I normally come away from a shoot with one picture that stands out from all the rest as my favourite. It’s pretty clear to me which picture this is yet often I can’t be sure why I prefer that particular shot. Take, for example, this shot from my recent visit to Space Center Houston. I took loads of images while I was there and I’m delighted with most of them but, for some reason, this one stands out for me.
It definitely falls into the minimalist, abstract, geometric category that I typically enjoy and I do love the smooth variation of light over the curved surfaces but why would I prefer this over, say, this shot, or this one?
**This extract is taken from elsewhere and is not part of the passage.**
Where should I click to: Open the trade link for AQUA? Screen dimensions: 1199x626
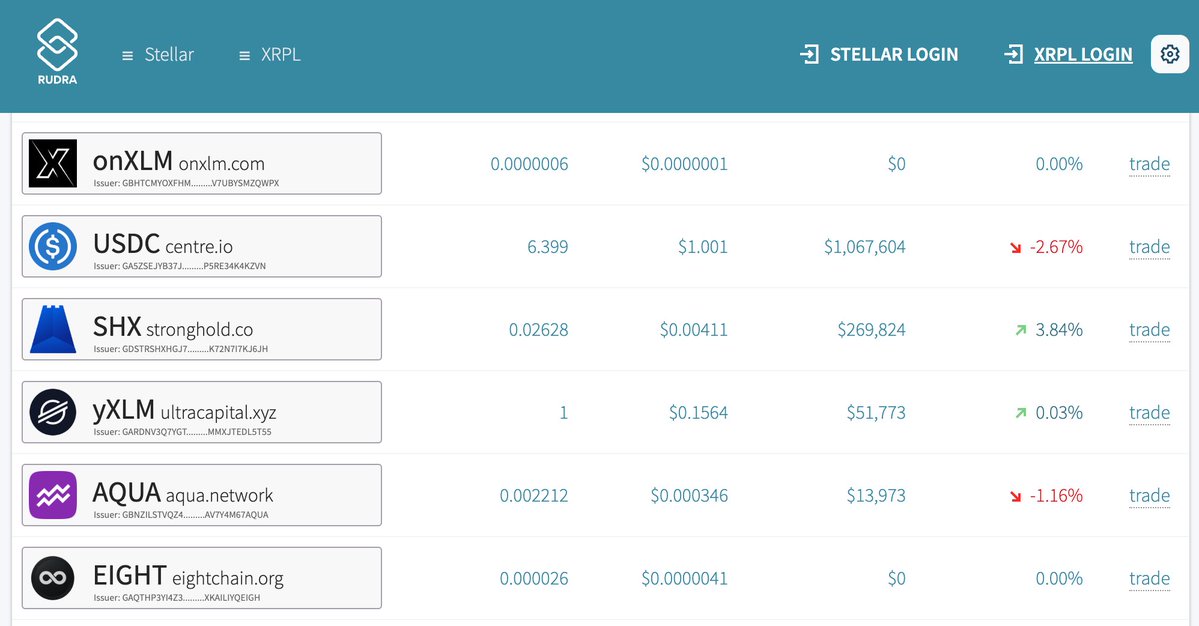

When it all comes down to it, photography is an emotional activity where our preferences are ruled more by our hearts than our minds. I don’t know why this is my favourite image from that particular visit but my intuition is pretty insistent so I’ll go with that!
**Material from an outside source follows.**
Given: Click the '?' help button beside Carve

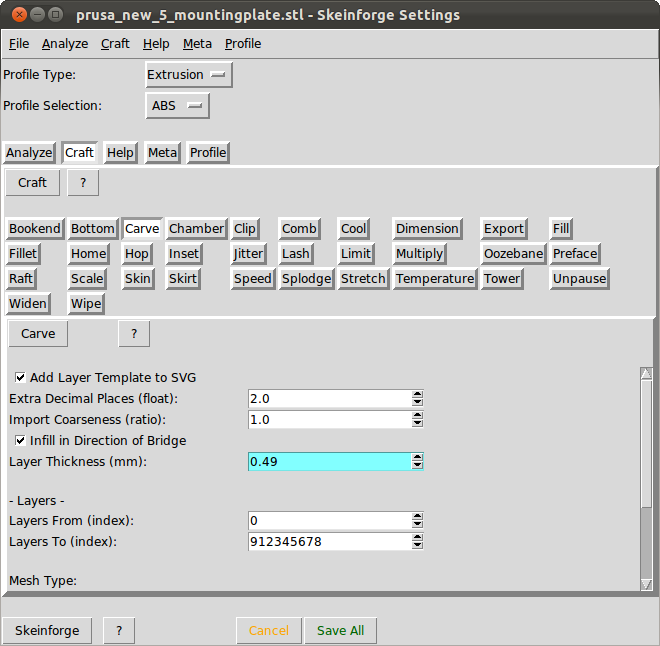Looking at the screenshot, I should [134, 333].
In the past, I’ve mentioned that I don’t mind reshooting old subjects if I missed something the first time or if I wasn’t completely happy with the technical execution – depth of fields wasn’t quite what I wanted or the framing could have been every so slightly better – but recently I’ve found myself doing a different type of reshooting. Since upgrading my camera and lenses this year, and since being so impressed with the quality improvement I’m getting with the new equipment and some changes in my processing workflow, I’ve been reshooting to get higher quality versions of existing photos. The difference in sharpness between the old Sigma 10-20mm and the Nikon 14-24mm is very noticeable and the 1 stop bracketing I’m now doing for my HDRs is definitely allowing me to create cleaner images that should print as large as I would ever want. Previously, I pretty much assumed that people would not want prints larger than 36″x24″ but I’ve handled orders for two 50″ prints in the last couple of months so I guess larger sizes are in demand after all.
I have several examples from last weekend’s Space Center Houston trip where I reshot exactly the same composition and I’ll post these later. For the time being, here’s an example where I was reshooting for both quality and composition. I love the detail in the new shot (on top) and the fact that it’s less obviously a mock-up since you can’t see quite as many plexiglass panels and “audio tour” reference numbers. Talking of size, I sent a quote to a customer in France a few months who wanted to use the bottom image printed 15 feet wide to cover an office wall. I wonder how the new version would look at that size? You can click through either image and access the original file to take a closer look.